Mondays are frustrating.

They mean real life is back upon us…the weekend is over. Ugh.

My boys are not fans of Mondays.  I never really have been either, but actually…don’t tell anyone…I am beginning to like them.

I cannot believe I am saying that.

I am beginning to rely on the rhythm that Monday calls me to. Monday tells me it is okay to sleep in a little sometimes, but now it is time to get back to work. Today, that means it is time to listen. That is what this whole paying attention business is about.

Time to listen to the voices who have listened themselves…time to listen to those who have something to say. Sometimes it is work to listen. Sometimes it is work just to quiet myself long enough to listen, long enough to really hear.

The goal is not just to listen, but to have something to give as well.

I am listening to learn, to be changed and to be filled so that I have something for my boys as I teach them.

Because I know just in myself I don’t have a lot.

There is more though…I want to listen to my kids as well.

Monday reminds me that another week has gone by.

Time to sit up straight and pay attention…time keeps on marching on and these little ones will not be so little for long.

In fact, my oldest grew over an inch since June. He needs to stop that. Maddie is speaking in sentences. She seriously needs to stop that. All of them are changing so quickly, and all of them have so much they want me to see. I need to pay attention.

I need to listen and I need to hear. I need to hear and I need to think about what I’ve heard, and then I need to give that back to the kids.  Reading books feeds my soul. I know that doesn’t happen for everyone. For some people listening to music has the same impact, and for some it is the interaction with others. We have to find what it is that feeds our soul in a way that brings life.
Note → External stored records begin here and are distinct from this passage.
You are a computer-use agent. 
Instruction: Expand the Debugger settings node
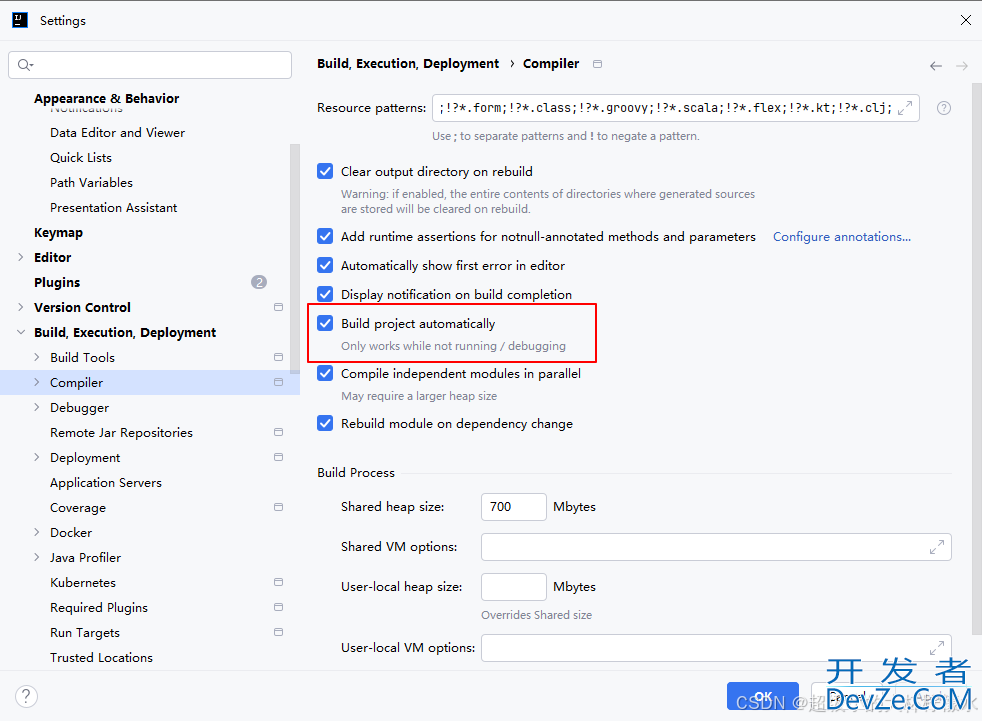(x=37, y=408)
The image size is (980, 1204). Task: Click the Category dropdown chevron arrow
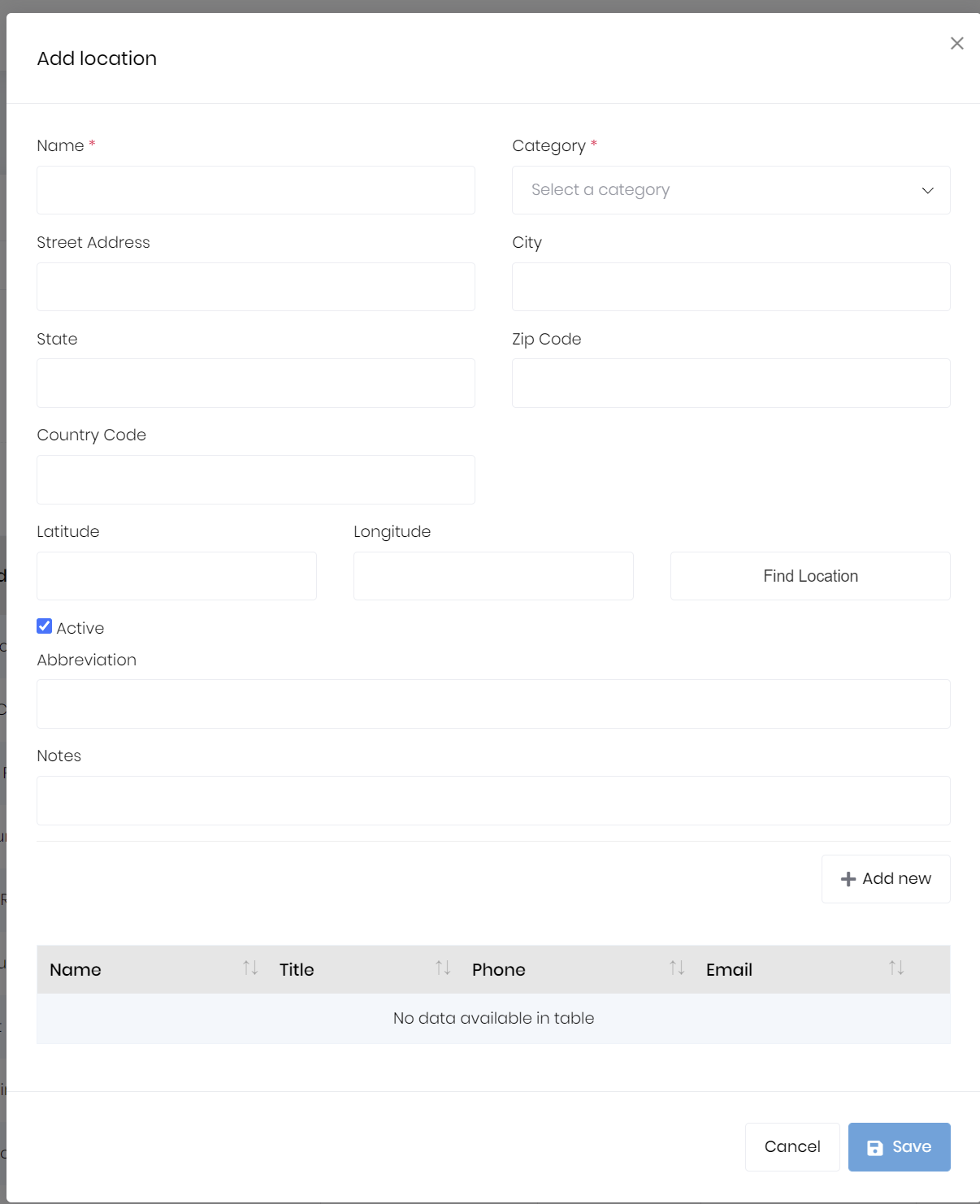tap(927, 190)
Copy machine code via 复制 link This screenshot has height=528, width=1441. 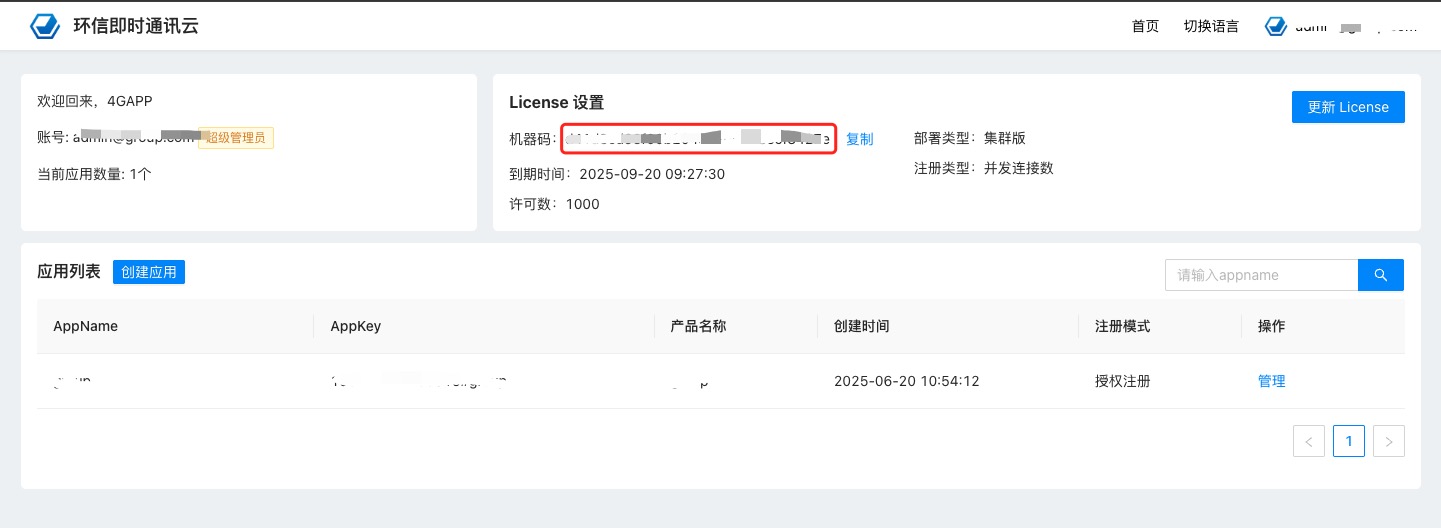[x=859, y=139]
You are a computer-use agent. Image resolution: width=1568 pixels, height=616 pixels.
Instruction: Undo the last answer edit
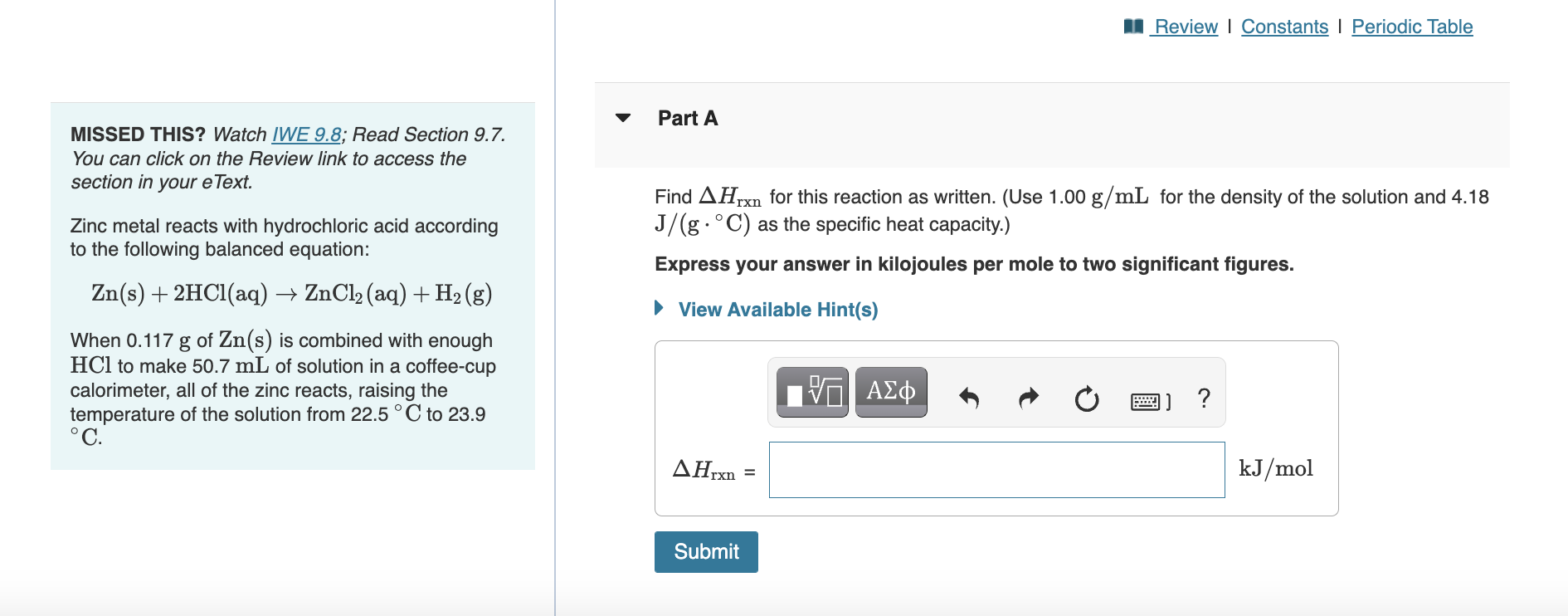coord(969,398)
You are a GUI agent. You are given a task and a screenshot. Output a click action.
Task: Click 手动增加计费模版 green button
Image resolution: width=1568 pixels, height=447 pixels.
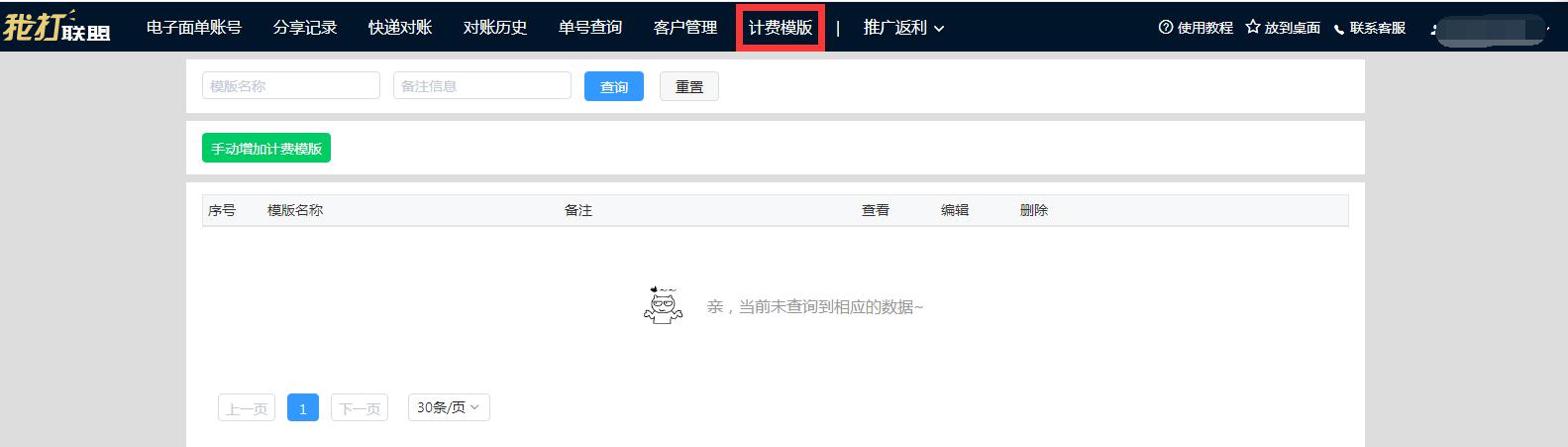[x=266, y=149]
We have to find what it is that feeds our soul and in a way that makes us sit up on Monday with a hint of inspiration and an inclination that we are ready for another week to pay attention to life that week.

Part of it for me is reading, a large part is also fellowship on Sundays and worshiping together with others. There is great encouragement there and inspiration. Usually a healthy dose of thinking and challenge.

So…on this Monday….what inspires us? What feeds our souls in a way that brings life. Not just a chuckle and a diversion, but life. What pours into our souls in a way that gives us the patience and strength to pour back into the lives of those God has placed around us for us to care for, for us to inspire, for us to love?

Me?  Reading. Music. Fellowship. These things are my focus right now…with a little sprinkling of diversion.